Pada tanggal 2 Safar 1421 H / 6 Mei 2000, Universitas Alazhar Mesir, memberi Abuya gelar Profesor, berkat dedikasi beliau yang panjang dalam riset ilmiah dan karya tulis, yang memenuhi standar akademi. Selain itu, gelar honoris tersebut merupakan penghargaan atas jasa-jasa perjuangan beliau yang cukup lama, dalam dunia dakwah dan penyebaran ilmu syariat di banyak negara Islam.[8]

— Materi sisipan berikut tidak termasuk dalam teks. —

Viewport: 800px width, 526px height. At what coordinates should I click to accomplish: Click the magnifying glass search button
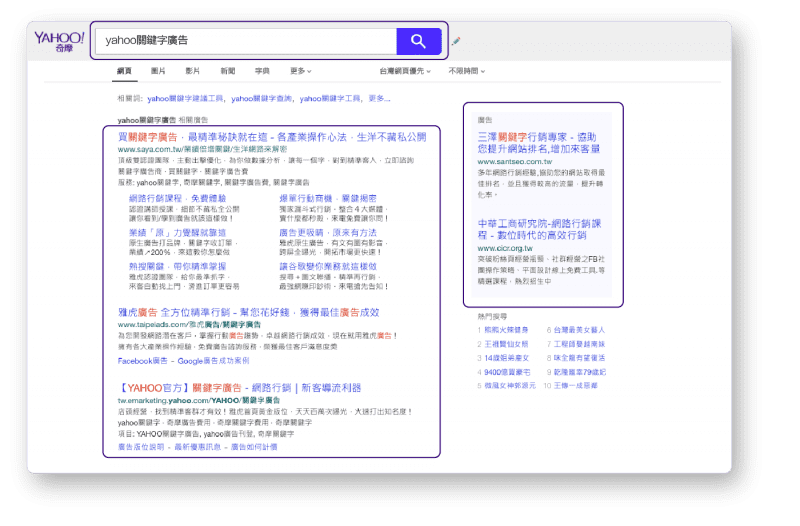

Keluarga beliau lebih dikenal dengan dengan gelar al-Maliki mengalahkan gelar asal  al-Hasani”. Ini di sebabkan salah seorang dari kakeknya pernah menjabat sebagai mufti madhab Maliki di Makkah al-Mukarramah pada zaman pemerintahan Syarif ‘Aun yang pemimpin Negara Makkah pada saat itu. Sejak itulah keluarga beliau lebih dikenali dengan gelar al-Maliki. Dari segi madhab beliau juga dikenal dengan penguasaannya terhadap empat madhab.[9]
3.      Perjalanan Belajar dan Mengajar
Muhammad ‘Alawi al-Maliki al-Hasani memulai pendidikan formalnya di Madrasah tahfiz Al-Qur’an Madrasah Al-Falah[10] dan Madrasah Saulatiyyah[11]. Selain itu beliau juga mengikuti pendidikan yang tidak formal di Masjid Al-Haram, sedangkan guru-gurunya adalah ulama-ulama besar Mekkah Al-Mukarramah. Beliau dikenal sangat pandai dan pandai, di usianya yang ke sepuluh tahun beliau telah dapat menghafal al-Quran dan menjadi imam di Masjidil Haram,[12] di usia lima belas tahun beliau dapat menghafal kitab Muwatta. Dan mendapat julukan muwatta yang berjalan” kerana penguasaan dan kepakaran beliau mengenai kitab tersebut.[13]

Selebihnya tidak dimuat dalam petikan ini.